REQUIRED WORK:
• A. Copy everything in the animal agriculture piece from "Of course, the" down to "over singing crickets." word for word.
• B. In the animal agriculture piece, what percentage of all agricultural land goes to livestock and their feed?

SOURCE EXCERPT:
Animal Agriculture | Is it All Bad?

Animal agriculture is a leading driver of ecological destruction. But what if it’s not all bad? Read on to find out if livestock farming could ever do more good than harm.

If you’re concerned about animal agriculture, you’re in good company. We’ve got to a point where mammal livestock outnumbers wild mammals 15-1, and 77% of all agricultural land is used for livestock and their feed.1, 2 Accurate data about factory farming is hard to come by because there is no agreed definition of “factory farming” and no globally agreed means to report and record data about livestock’s living conditions. But around 75% of livestock animals on land are likely to be factory-farmed, meaning that at any given time, about 23 billion farm animals live in cramped and stressful conditions.3 

This is an issue for a number of reasons. As well as the obvious welfare concerns, factory farming is a leading cause of antibiotic overuse in agriculture, driving the development of antibiotic-resistant superbugs dangerous to humans.4 Furthermore, feeding grain to animals instead of humans is a less efficient way to get calories into our bellies, making industrial animal agriculture more resource-intensive than grain and vegetable crops.5 Additionally, livestock animals contribute around 12% of all anthropogenic greenhouse gas emissions, mostly coming from cattle.6 Based on these factors, many environmental organisations and food security experts now agree that we must eat less meat and dairy in high-income countries.7,8,9

Knowing all this, I’ve done my time boycotting the meat industry. But after 12 years of going cold (veggie) turkey, I have started eating local and so-called “regenerative” meat a couple of times a month. While there isn’t a set definition of regenerative agriculture, most farmers agree that it means producing food alongside measurable ecological benefits - like healthier soil, which holds more carbon and water, and boosting on-farm biodiversity.

Read more about how regenerative farming works here

I still have the odd bout of guilt about eating animals, but I am comforted by the hares, deer, and wild boar I see grazing alongside cattle on my neighbours' farms. Buzzards and royal kites hunt for snakes amongst the wildflowers. I’ve lost count of the rare plants growing in those meadows, and even after the heaviest rainfall, the soil keeps sucking up water like a sponge. So, in the hottest summer months, the grass stays healthy without irrigation. This all seems to fit the regenerative bill. And yet, I find myself unsteady when I see the scientific data. Poore and Nemecek's research, which did a meta-analysis of around 40,000 farms worldwide, discovered that even the lowest-impact meat products tend to exceed those of plant-based products.10 

Of course, the meat my neighbours produce is not the norm, and the impact of the same food’s production can vary as much as 50 times depending on the local context and methods used.10 But after ‘Big Meat’ planned to present animal products as “good for the planet” at the latest COP summit despite the proven harms of industrial animal agriculture, I wonder how this relates to my neighbours.11 Walking through their living fields, I have to raise my voice over singing crickets.

EXTRACTED RECORDS:
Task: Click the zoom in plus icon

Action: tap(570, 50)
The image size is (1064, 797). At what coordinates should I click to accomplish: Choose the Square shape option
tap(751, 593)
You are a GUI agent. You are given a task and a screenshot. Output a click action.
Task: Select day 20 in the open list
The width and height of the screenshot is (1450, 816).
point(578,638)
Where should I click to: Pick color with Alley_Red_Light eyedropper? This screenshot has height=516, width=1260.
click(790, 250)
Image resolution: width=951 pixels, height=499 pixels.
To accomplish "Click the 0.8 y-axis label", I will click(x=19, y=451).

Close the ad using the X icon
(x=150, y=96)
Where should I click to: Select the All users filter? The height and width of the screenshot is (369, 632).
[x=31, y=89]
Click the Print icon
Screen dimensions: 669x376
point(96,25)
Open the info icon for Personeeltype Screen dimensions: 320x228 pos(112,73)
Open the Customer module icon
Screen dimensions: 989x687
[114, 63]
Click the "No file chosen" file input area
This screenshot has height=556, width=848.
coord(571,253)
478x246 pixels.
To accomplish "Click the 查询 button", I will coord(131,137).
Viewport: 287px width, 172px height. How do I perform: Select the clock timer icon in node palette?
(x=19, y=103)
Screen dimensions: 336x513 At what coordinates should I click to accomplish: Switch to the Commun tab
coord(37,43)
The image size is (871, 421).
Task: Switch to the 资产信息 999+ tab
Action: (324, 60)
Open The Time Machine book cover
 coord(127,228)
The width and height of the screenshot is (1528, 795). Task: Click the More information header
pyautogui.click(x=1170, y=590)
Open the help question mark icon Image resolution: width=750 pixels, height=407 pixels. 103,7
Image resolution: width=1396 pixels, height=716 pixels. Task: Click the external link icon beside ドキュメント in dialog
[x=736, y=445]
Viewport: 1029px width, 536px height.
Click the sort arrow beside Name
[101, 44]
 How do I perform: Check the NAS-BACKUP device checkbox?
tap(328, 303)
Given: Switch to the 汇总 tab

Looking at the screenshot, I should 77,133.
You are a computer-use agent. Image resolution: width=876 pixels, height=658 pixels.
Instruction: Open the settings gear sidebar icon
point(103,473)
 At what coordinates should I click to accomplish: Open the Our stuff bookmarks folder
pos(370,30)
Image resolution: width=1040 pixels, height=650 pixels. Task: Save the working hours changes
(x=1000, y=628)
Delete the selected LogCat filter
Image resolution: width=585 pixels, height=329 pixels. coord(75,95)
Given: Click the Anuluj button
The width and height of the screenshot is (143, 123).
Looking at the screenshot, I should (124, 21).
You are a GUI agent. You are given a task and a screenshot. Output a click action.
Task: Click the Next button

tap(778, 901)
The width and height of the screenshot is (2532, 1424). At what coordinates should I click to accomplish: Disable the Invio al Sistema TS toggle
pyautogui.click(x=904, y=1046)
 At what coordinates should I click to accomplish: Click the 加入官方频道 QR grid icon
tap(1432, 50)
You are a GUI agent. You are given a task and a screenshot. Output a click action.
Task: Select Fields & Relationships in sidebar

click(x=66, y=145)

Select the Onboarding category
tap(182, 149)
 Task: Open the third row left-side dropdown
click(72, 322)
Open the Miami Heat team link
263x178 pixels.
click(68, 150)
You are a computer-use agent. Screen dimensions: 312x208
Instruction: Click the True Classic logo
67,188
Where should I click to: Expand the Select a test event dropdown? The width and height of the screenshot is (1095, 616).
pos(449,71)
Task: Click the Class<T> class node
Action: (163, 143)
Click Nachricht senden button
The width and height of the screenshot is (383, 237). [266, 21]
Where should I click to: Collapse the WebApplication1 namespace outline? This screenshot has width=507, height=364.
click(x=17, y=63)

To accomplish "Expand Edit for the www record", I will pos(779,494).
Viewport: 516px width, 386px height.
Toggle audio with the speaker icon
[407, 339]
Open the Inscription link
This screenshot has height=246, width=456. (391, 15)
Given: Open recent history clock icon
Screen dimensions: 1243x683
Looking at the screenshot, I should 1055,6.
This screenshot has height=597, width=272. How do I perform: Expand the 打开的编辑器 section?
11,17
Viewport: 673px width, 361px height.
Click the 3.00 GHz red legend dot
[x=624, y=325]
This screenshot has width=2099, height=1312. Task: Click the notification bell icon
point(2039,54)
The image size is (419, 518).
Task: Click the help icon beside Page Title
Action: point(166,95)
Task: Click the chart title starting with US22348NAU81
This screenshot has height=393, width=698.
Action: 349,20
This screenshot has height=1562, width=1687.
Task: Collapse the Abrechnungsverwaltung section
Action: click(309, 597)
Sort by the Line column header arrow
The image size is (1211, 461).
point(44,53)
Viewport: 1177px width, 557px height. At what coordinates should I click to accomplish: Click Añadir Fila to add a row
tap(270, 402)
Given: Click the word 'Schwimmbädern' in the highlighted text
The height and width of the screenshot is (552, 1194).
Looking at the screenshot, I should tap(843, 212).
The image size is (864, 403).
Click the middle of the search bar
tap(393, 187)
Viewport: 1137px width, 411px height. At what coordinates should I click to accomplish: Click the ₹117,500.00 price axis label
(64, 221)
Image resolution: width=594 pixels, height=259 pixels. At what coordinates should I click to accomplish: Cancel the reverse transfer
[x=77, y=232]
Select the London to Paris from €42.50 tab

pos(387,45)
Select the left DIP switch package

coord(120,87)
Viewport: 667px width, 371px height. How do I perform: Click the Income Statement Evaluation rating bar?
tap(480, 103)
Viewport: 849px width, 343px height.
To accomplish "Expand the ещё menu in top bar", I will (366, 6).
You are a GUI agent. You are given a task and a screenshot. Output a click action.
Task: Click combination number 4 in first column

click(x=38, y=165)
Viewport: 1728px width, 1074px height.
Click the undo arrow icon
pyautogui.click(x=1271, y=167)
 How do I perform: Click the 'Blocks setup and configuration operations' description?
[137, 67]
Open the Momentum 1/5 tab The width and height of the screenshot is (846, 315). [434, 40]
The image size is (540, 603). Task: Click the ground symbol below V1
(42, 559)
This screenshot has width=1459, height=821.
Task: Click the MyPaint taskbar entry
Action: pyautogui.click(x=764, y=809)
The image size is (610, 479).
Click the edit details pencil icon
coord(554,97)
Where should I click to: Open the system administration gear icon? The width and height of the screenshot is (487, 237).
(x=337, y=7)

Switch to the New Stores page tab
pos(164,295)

PROBLEM SOLUTIONS:
• A.
Of course, the meat my neighbours produce is not the norm, and the impact of the same food’s production can vary as much as 50 times depending on the local context and methods used.10 But after ‘Big Meat’ planned to present animal products as “good for the planet” at the latest COP summit despite the proven harms of industrial animal agriculture, I wonder how this relates to my neighbours.11 Walking through their living fields, I have to raise my voice over singing crickets.

• B. 77%